Article by: Jani Räty
Imaging of gene therapy treatments
Gene therapy has developed greatly and the amount of patients treated in various clinical trials has continued to increase during the last decade (with 89 approved trials 2007, http://www.wiley.co.uk/genmed/clinical/).
In addition to assessing the outcome of the treatment, non-invasive in vivo imaging has emerged as essential tool to:
- identify the fate of the vector in the tissue
- quantify the injected dose in the organs
- evaluate the toxicity
- analyze the gene expression pattern
- evaluate the therapeutic gene expression level
For a more comprehensive review see Raty et al. 2007b.
Ideally, on the path to clinical use, it would prove valuable to address all these points during the development of new and safe gene delivery vectors (Raty et al. 2008). In this article we give a brief overview of the imaging methods employed to evaluate dissemination of gene transfer vectors following clinical administration.
Transduction and biodistribution imaging
The current imaging methods in gene therapy can roughly be divided in two, namely transduction and biodistribution imaging. Transduction refers to use of viral or non-viral vectors to introduce a transgene to patient’s cells. While the transduction imaging visualizes the transgene- mediated protein production in the cells, the biodistribution imaging visualizes the actual systemic distribution of the gene delivery vectors (Kootstra and Verma 2003). This imaging methods enables to researcher to study the spreading of the vectors in subjects body, instead of waiting for the gene expression. In some cases, this might be vital since a virus may be unable to express the transgenes in all cells while being still able to accumulate the same cells and tissues. This could decrease the efficiency of the treatment and cause problems with the immunosystem of the patient. Therefore it is important to evaluate both the particle kinetics and transgene expression of viral vectors in vivo.
MRI
Imaging technologies allowing non-invasive visualization of the body are based on different forms of energy interacting with tissues. Methods such as magnetic resonance imaging rely on energy-tissue interactions and can be used with gene therapy with suitable contrast agents (Raty et al. 2006). MR- imaging is widely used on clinical imaging and it can detect signal in great details.

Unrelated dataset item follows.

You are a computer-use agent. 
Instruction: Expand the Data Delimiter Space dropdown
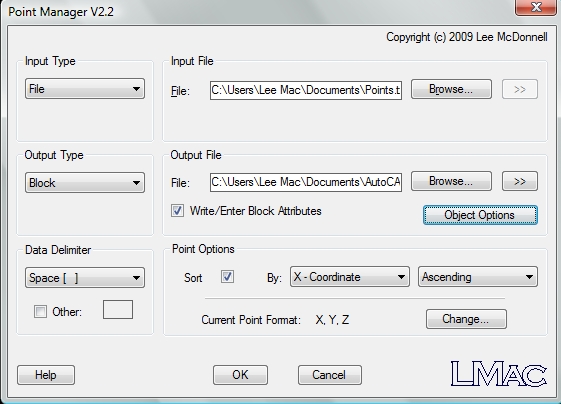point(85,278)
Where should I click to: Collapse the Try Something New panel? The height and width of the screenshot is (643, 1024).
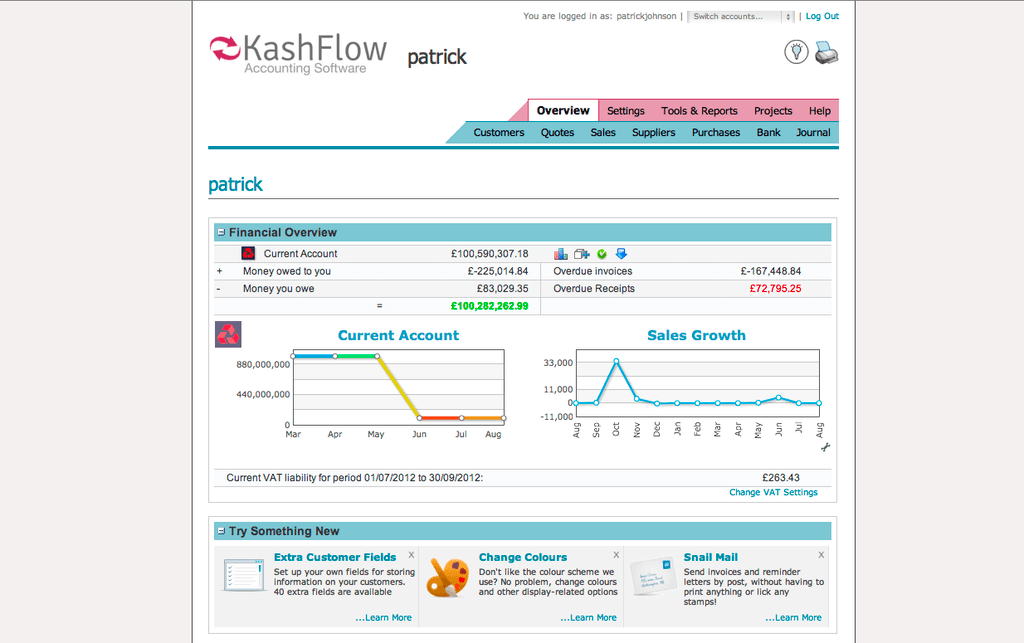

By MRI, viral particle accumulation to brain tissue can be detected and followed daily, if needed.
SPECT / PET imaging
Other important methods, such as single photon emission tomography (SPECT) and positron emission tomography (PET) require the administration of radioactive reportes probes (Raty et al. 2007a). With these methods, very low amounts of vectors can be detected and followed in real time.
With SPECT-imaging, the biodistribution of the viral particles can be seen throughout the subject.
Optical imaging
In addition, some techniques rely on the visible light, using fluorescence or luminescence methods to detect the viral particles or transgene expression (Smith et al. 2005). However, because light penetration through living tissue is not very efficient, these methods have a limited clinical use.
Optical imaging enables seeing transduced cells by using visible light wavelengths.
The future
Considering the emergence of molecular medicine through genomics research, therapeutic agents and specialized imaging techniques are becoming increasingly important (Bogdanov, Jr. 2003). When the gene therapy comes more common, the imaging of the administration safety and outcome of the therapy with routinely used imaging modalities is coming increasingly important.